This amp is my only amp at the time being, running balanced in with my SMSL-SU8, and balanced out.


----------



## cirodts

I am very happy with the sundara which is planar, better than the topping a90.


----------



## Arum16 (May 27, 2021)

ranchowner said:


> Currently have Russian 6NP3-DR tubes on the way together with GE JAN 5670, but can't say that I'm not satisfied with stock tubes.
> 
> 
> This amp is my only amp at the time being, running balanced in with my SMSL-SU8, and balanced out.


My setup also, SMSL-SU8--->Loxjie P20 (6NP3-DR). I'm using HD 6xx. Fully balanced.
Can't say but good things about these.
If you go with the LCD 2C, please let us now your take on it.
Thanks


----------



## cirodts

i use topping e30 in rca al loxjie and xlr to amiron and sundara headphones, they sound great


----------



## ranchowner

Arum16 said:


> My setup also, SMSL-SU8--->Loxjie P20 (6NP3-DR). I'm using HD 6xx.

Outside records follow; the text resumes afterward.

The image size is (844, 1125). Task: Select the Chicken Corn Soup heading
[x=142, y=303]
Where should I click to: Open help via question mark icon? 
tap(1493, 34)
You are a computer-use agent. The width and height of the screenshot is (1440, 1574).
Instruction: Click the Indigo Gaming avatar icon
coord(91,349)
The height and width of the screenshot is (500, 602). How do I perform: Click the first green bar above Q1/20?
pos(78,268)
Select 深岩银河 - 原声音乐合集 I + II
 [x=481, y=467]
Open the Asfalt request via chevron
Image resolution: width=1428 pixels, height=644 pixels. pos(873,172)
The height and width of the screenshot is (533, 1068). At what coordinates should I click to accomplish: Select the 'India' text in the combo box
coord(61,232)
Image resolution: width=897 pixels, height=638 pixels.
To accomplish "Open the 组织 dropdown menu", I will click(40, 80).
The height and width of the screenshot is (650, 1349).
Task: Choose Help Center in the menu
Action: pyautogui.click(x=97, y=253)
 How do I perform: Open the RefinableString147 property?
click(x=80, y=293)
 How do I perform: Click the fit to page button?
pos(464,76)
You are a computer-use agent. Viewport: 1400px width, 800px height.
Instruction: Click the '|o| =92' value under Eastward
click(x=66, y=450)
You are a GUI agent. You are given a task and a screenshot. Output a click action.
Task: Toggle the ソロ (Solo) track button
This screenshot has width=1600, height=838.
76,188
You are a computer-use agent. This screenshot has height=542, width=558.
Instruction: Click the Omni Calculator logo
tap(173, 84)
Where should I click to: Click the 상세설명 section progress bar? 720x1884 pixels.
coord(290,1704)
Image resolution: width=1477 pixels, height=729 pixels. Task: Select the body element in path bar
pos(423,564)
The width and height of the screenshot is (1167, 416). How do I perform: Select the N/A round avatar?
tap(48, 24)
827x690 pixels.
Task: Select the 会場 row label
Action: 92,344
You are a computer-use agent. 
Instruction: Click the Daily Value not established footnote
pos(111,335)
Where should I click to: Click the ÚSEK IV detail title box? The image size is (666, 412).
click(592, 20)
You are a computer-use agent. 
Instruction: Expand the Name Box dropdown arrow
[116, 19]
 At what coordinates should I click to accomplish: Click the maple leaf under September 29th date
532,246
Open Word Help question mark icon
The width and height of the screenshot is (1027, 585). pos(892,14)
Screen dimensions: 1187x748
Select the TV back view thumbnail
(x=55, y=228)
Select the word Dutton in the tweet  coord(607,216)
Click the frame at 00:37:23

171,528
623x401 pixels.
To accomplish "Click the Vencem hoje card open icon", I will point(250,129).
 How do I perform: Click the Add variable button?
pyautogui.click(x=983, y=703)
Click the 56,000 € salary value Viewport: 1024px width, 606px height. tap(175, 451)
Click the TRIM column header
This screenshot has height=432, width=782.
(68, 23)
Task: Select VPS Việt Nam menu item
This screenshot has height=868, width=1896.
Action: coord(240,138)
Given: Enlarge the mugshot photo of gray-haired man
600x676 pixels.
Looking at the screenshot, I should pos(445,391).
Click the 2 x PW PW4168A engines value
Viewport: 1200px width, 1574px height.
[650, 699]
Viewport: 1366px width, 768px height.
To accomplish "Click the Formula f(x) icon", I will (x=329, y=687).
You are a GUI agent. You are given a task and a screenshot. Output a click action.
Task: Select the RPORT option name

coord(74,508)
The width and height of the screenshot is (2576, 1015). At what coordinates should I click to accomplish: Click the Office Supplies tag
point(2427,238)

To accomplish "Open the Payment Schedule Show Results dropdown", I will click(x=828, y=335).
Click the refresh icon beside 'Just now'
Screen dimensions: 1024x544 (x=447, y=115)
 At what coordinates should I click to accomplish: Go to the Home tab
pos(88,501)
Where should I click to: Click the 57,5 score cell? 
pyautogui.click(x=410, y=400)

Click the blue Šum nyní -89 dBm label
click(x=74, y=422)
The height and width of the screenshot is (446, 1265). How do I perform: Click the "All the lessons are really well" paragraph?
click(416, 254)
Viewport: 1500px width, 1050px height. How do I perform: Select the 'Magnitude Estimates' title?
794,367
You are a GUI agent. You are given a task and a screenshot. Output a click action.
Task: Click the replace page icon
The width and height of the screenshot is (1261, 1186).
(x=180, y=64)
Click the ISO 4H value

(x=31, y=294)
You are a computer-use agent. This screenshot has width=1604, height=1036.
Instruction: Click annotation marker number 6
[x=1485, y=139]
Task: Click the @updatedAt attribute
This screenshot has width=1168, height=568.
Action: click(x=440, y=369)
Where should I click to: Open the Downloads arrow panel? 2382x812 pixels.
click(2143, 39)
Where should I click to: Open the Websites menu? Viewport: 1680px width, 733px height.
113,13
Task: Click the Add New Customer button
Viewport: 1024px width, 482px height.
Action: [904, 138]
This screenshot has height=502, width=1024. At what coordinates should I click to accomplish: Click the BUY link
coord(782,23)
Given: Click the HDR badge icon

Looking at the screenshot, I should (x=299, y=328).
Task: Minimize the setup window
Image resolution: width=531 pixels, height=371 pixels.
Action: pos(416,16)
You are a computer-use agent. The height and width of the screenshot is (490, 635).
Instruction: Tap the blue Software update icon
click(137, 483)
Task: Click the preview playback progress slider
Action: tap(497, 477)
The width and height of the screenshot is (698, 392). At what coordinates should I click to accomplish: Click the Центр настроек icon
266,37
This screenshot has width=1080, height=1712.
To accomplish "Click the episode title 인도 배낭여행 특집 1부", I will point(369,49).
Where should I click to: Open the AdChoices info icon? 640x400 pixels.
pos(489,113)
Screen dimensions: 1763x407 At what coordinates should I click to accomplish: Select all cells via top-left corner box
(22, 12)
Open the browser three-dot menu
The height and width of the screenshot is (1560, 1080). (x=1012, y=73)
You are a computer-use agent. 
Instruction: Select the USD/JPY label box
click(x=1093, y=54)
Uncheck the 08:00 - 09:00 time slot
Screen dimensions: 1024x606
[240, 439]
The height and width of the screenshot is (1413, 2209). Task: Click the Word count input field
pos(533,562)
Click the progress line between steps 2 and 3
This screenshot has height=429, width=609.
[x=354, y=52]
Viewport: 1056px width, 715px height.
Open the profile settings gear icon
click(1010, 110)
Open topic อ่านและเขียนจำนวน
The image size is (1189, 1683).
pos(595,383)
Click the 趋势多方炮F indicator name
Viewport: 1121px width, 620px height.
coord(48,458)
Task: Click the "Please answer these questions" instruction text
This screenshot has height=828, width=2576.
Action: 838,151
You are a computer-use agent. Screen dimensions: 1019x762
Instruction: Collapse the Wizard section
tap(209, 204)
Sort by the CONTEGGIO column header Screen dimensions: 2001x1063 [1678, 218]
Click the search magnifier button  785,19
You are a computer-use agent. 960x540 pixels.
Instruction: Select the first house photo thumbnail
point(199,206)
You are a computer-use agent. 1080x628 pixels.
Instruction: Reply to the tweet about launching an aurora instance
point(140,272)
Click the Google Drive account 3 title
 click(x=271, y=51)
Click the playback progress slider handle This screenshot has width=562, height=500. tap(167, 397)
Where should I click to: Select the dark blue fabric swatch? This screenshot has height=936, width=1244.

Fully balanced.
> Can't say but good things about these.
> If you go with the LCD 2C, please let us now your take on it.
> Thanks



My setup exact - minus the tubes ( which are on the way in the mail, currently on stock )
How big of an upgrade did you find the 6NP3-DR tubes to be compared to stock, marginal / big improvement? 

Not sure how hard Sundara is to drive compared to LCD2C, I'll pick them up the LCD2C I get the cost approved by my wife.


----------



## Jonmakauu

ranchowner said:


> My setup exact - minus the tubes ( which are on the way in the mail, currently on stock )
> How big of an upgrade did you find the 6NP3-DR tubes to be compared to stock, marginal / big improvement?
> 
> Not sure how hard Sundara is to drive compared to LCD2C, I'll pick them up the LCD2C I get the cost approved by my wife.


Very big improvement, I cannot listen to them with the stock tubes at all


----------



## CADCAM

I just purchased 2 pair of 1960's Foton 6N3P, two different sellers, both stating NOS. Right now I'm running these https://www.ebay.com/itm/253572965875
with great results. Hopefully the Foton's will sound even better.
(NAD cd player to SU-8 to Loxjie to HE400i full balanced.)


----------



## Arum16 (May 27, 2021)

ranchowner said:


> My setup exact - minus the tubes ( which are on the way in the mail, currently on stock )
> How big of an upgrade did you find the 6NP3-DR tubes to be compared to stock, marginal / big improvement?
> 
> Not sure how hard Sundara is to drive compared to LCD2C, I'll pick them up the LCD2C I get the cost approved by my wife.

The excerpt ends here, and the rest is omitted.